A heartbroken woman whose fiancé died suddenly has taken comfort in her husband-to-be’s final act of heroism.
Matty Bialasek, 30, of Marton, died on October 4 after suffering a sudden, unexplained build-up of fluid in his brain.
But his death has saved the lives of four complete strangers – including one who had just 24 hours to live – after he signed up as an organ donor.
The electrician, who was due to get married on December 17, complained of a headache on the night of September 30, and began slurring his speech, vomiting and feeling dizzy.
A CT scan at Blackpool Victoria Hospital showed severe hydrocephalus – water on the brain – and he was rushed to Royal Preston Hospital, where he fell into a coma.
His fiancée Emma Woodcock, 23, said: “He just said ‘I can’t do this any more’ and closed his eyes and went to sleep. What breaks my heart the most is knowing he never had the chance to be a dad.
“He wanted it so much. We were going to start trying for a baby in January.”
Despite three major operations – including one to remove a part of his skull – attempts to save his life were unsuccessful, and he died with his fiancée lying by his side.

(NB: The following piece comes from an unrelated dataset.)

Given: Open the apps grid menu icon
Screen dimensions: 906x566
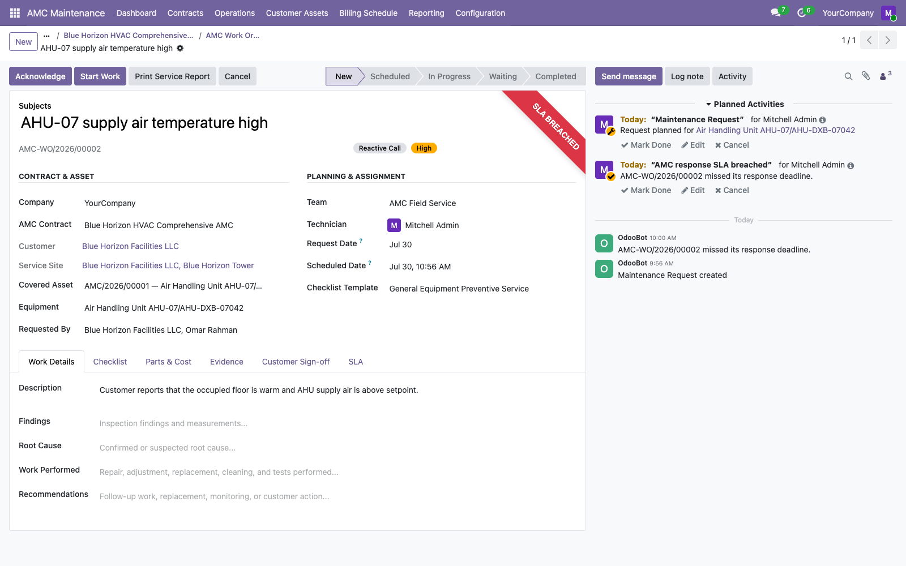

Now the former hotel worker, who lived with his bride-to-be on Penrose Avenue, Marton, has been hailed as a hero after donating four of his major organs to people with life-threatening conditions.
Teacher Emma said: “It’s brought me so much comfort knowing that he has saved four people’s lives. I know that’s what he would have wanted.
“He was such a giving person. He would give anything to anyone. He would go out of his way to help people. He’s done this amazing, selfless act and it makes me so proud.”
Matty’s heart was given to a man in his 50s who had been given just one day to live after his own heart failed.
A kidney was given to a man in his 40s who had waited three years for a donor. The other went to a man, also in his 40s, who had been waiting for two years. A man in his 60s received a liver transplant.
Matty also gave his pancreas to medical science, and donated his eye tissue, skin, bone and tendons, which can be stored for up to five years.
In recognition of his actions, Matty, who moved to the UK from Poland 10 years ago, was posthumously awarded the life-saving medal of the Order of St John.
Now Emma has vowed to honour her fiancé’s bravery by encouraging other people to sign up as organ donors.
A charity night to raise awareness of organ donation and raise money for Royal Preston’s intensive care unit takes place on December 17 – the day they were due to marry. She said: “Matty was a real hero and that’s why I want to raise awareness for organ donation.
“There are so many people who wait months and even years for organs and some people even die waiting. I don’t think it’s quite sunk in yet.
“My right-hand man is gone.”
The event takes place at the Devere Hotel on December 17 at 7pm. There will be a short memorial to Matty and a talk from NHS staff, followed by live entertainment, a Christmas market, charity auction and a raffle. Entry is £20 for adults, children go free.